L’industrie ver­rière se pré­vaut d’une bonne image : le verre est per­çu comme un maté­riau noble, propre, qui se recycle autant que pos­sible. Sur Internet, pho­tos et vidéos de ver­re­ries montrent des usines modernes, méca­ni­sées, sans ouvriers. La réa­li­té est tout autre. Ancien ajus­teur, le pré­sident de l’association Jean-Claude Moioli ne mâche pas ses mots : « Les ver­re­ries, c’est Germinal des temps modernes, ils ont beau dire ce qu’ils veulent les patrons… » Durant plu­sieurs années, Gilles a été le secré­taire du Comité d’hygiène, de sécu­ri­té et des condi­tions de tra­vail (CHSCT) à la ver­re­rie de Veauche3, où il avait été reclas­sé. Des études de fumées réa­li­sées sur ce site ser­vi­ront à l’association pour prou­ver les expo­si­tions subies à Givors. Des mesures de taux de graisse dans l’air ont révé­lé des niveaux supé­rieurs aux seuils fixés par l’Institut natio­nal de recherche et de sécu­ri­té (INRS). À Givors, l’amiante était par­tout, mais seuls cer­tains sala­riés ont pu, par la suite, obte­nir une attes­ta­tion d’exposition déli­vrée au bon vou­loir de l’entreprise, laquelle consi­dé­rait que seuls quelques postes pou­vaient être à risque. Ces attes­ta­tions s’arrêtent toutes au 31 décembre 1996, comme si l’interdiction de com­mer­cia­li­sa­tion de l’amiante, en 1997, l’avait subi­te­ment fait dis­pa­raître de l’usine… De sa voix grave et forte, Gilles nous raconte sa stu­pé­fac­tion lorsqu’il est tom­bé, en 2015, sur un cor­don d’amiante qui traî­nait dans un pla­card à Veauche. Cette même année, une étude4 atteste que le site en était encore rem­pli, bureaux compris.
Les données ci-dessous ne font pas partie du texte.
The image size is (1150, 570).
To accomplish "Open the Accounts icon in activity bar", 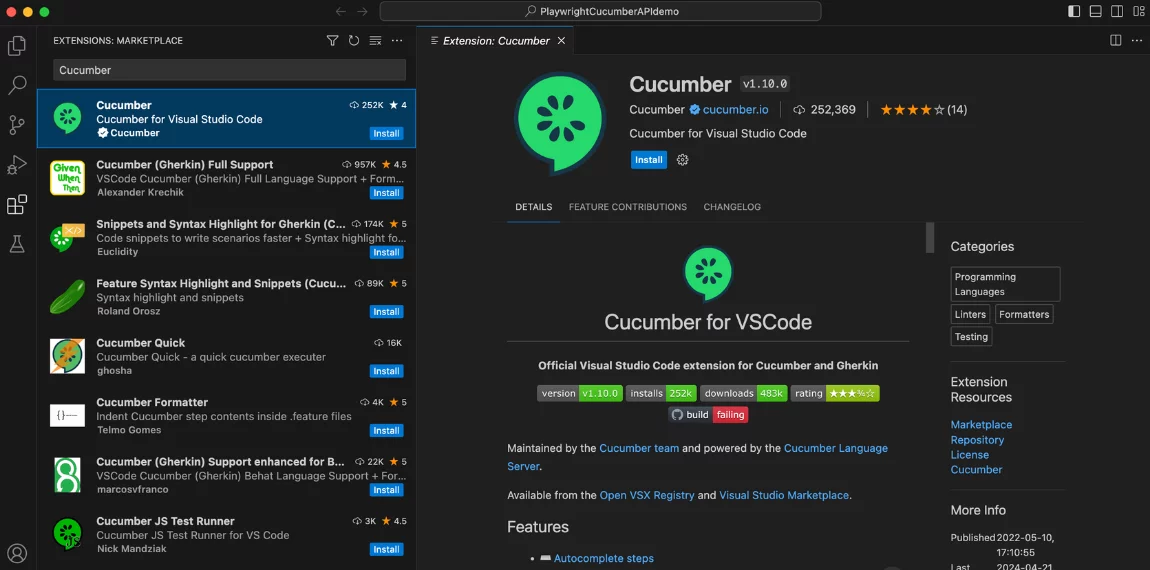I will [17, 553].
Trop bavard au goût de cer­tains, Gilles se fait cham­brer. Des rires éclatent dans la pièce. L’atmosphère est fra­ter­nelle, à l’image de la ver­re­rie de Givors. Alain Besson a le visage fin, le regard bien­veillant ; un silence atten­tif s’installe quand il s’adresse à nous. Cadre ayant débu­té comme élec­tro­mé­ca­ni­cien, il se remé­more la soli­da­ri­té qui pri­mait à l’usine. Les rudes condi­tions de tra­vail sou­daient les tra­vailleurs et impo­saient un cer­tain res­pect entre orga­ni­sa­tions syn­di­cales. La CGT, majo­ri­taire aux deux tiers, côtoyait la CFDT à laquelle appar­te­nait Alain. À l’annonce de la fer­me­ture de l’usine, les deux syn­di­cats ont com­pris qu’il leur fal­lait faire front com­mun ; l’intersyndicale par­le­ra d’une seule voix tout au long du mou­ve­ment social. Alain y a pris part, acti­ve­ment mais non sans ren­con­trer d’embûches : « C’est pas facile de ren­trer dans le com­bat quand on est cadre, les pres­sions sont quand même assez impor­tantes. » Mais il refuse de plier face aux menaces de la direc­tion. « Un cadre, ça ferme sa gueule, on me l’a dit cin­quante fois. » Celui qui n’a rien per­du de ses convic­tions syn­di­cales pour­suit, non sans émo­tion : « Les Givordins étaient tou­jours là quand il le fal­lait. Et je dis bien, jour et nuit. » Sans cette union et cette cohé­sion, les sala­riés n’auraient sans doute obte­nu ni reclas­se­ments ni pré­re­traites — per­sonne ne sera lais­sé sur le car­reau à la fermeture.

« Les rudes condi­tions de tra­vail sou­daient les tra­vailleurs et impo­saient un cer­tain res­pect entre orga­ni­sa­tions syndicales. »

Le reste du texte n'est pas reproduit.